En EE UU se ha hecho un mal uso de las mismas. El abuso no es bueno»,
dice Ana López Barri. «Hay que ser muy prudente y cauto
con la administración de hormonas, porque actúan de
distinta forma según el metabolismo de cada persona»,
puntualiza De la Fuente.
Aunque se llevan a cabo muchos estudios con hormonas
para probar de forma incontestable sus poderes antioxidantes, la
comunidad científica sigue dividida. En el caso de la melatonina,
se la ha empleado en algunos ensayos en para combatir el cáncer
aunque todavía siguen en fases prematuras.
«Aun sin el uso de hormonas, no siempre necesario,
quien se somete a un tratamiento ««antiaging»»
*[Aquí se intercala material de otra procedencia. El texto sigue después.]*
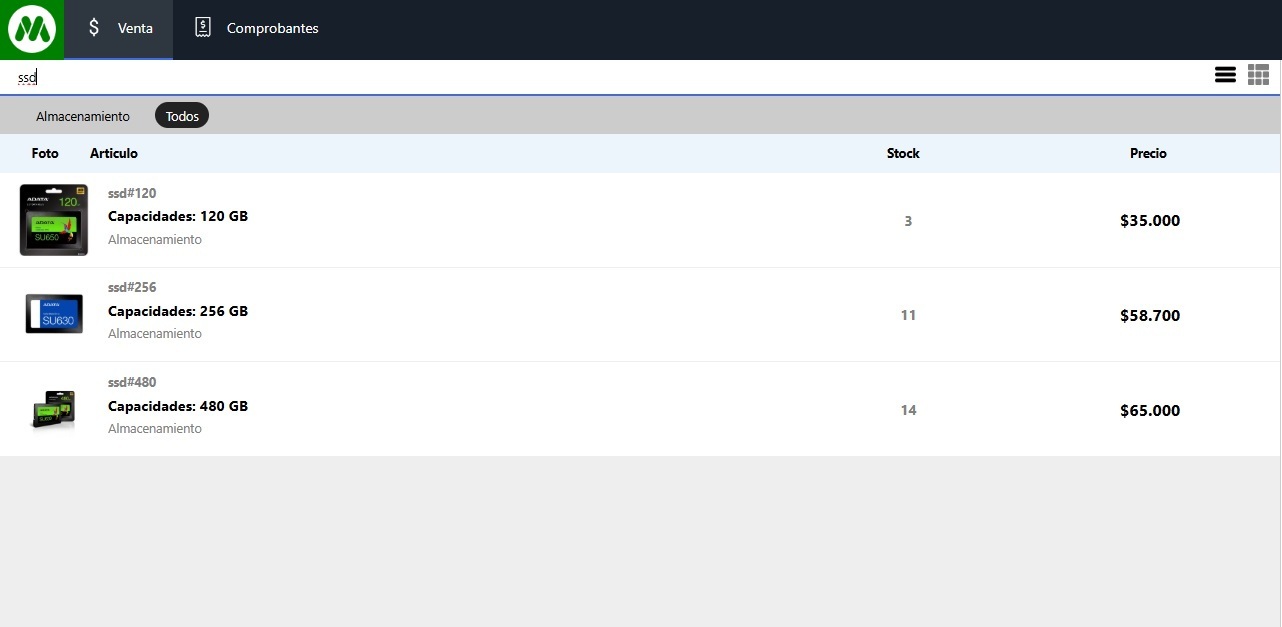
Task: Click the dollar sign Venta icon
Action: click(94, 28)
se muestra satisfecho con los resultados», asegura López
Barri.
Dado que sus clientes gozan de una alta posición económica
y social, las clínicas apuestan por la más absoluta
discreción. Los propios interesados tampoco son dados a hacer
público el tratamiento al que se someten. El tabú
social y el estigma que rodea a la Tercera edad todavía pesa
mucho en España.
Aunque las terapias antienvejecimiento se alejan
de un fin puramente estético, eso no significa que el aspecto
exterior deba descuidarse. «Los enemigos de la piel son el
sol, el tabaco y, en mujeres, la menopausia. Quien abusó
de la exposición al sol sufre un deterioro cutáneo.
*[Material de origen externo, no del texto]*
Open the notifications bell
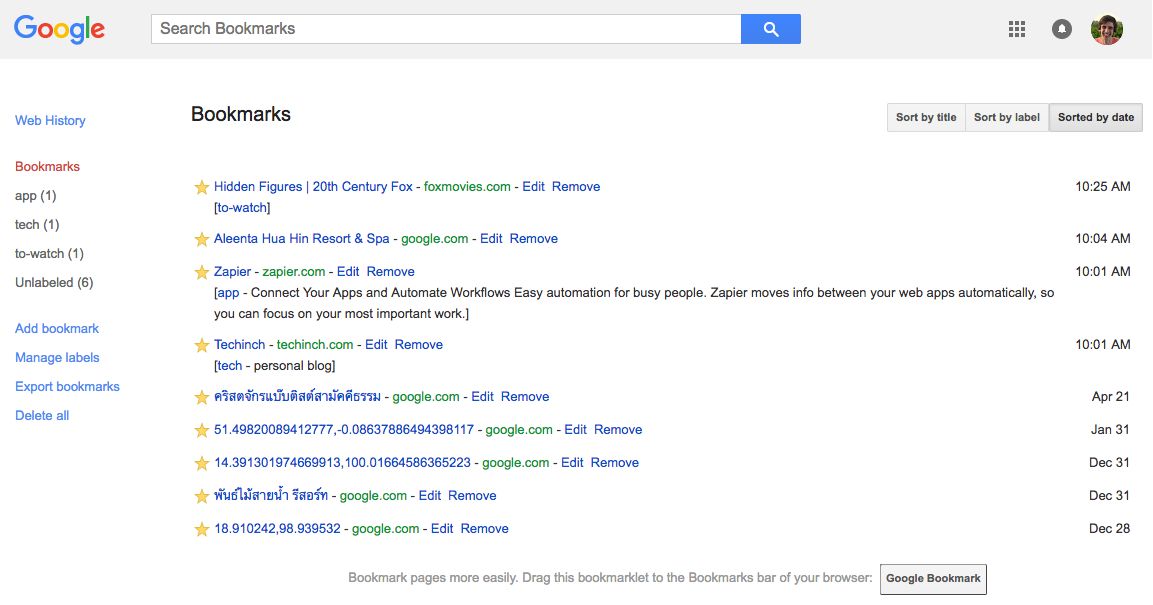1153x605 pixels. tap(1062, 29)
Este fotoenvejecimiento es muy común y se trata con cremas
a base de ácido retinoíco o glicólico»,
explica López Barri.
Elevado precio
Los especialistas en medicina anti-edad justifican
parte de su elevado precio en la complejidad de las pruebas diagnósticas
que se realizan al paciente. Una tomografía computerizada
(TAC) o un PET no son precisamente baratos. No obstante, «no
hay que abusar, son muy caras», opina López Barri.
«Está claro que es una utopía,
pero hay pruebas que analizan parámetros muy indicativos
sobre algunas enfermedades. Chequeos como los que realizan estas
clínicas deberían estar al alcance de más ciudadanos»,
dice De la Fuente.
«La sociedad ¬añade¬ debería
mentalizarse de que hay sistemas que permiten conservar la salud
durante más tiempo, eso es lo importante, aunque no permitan
vivir muchos años más».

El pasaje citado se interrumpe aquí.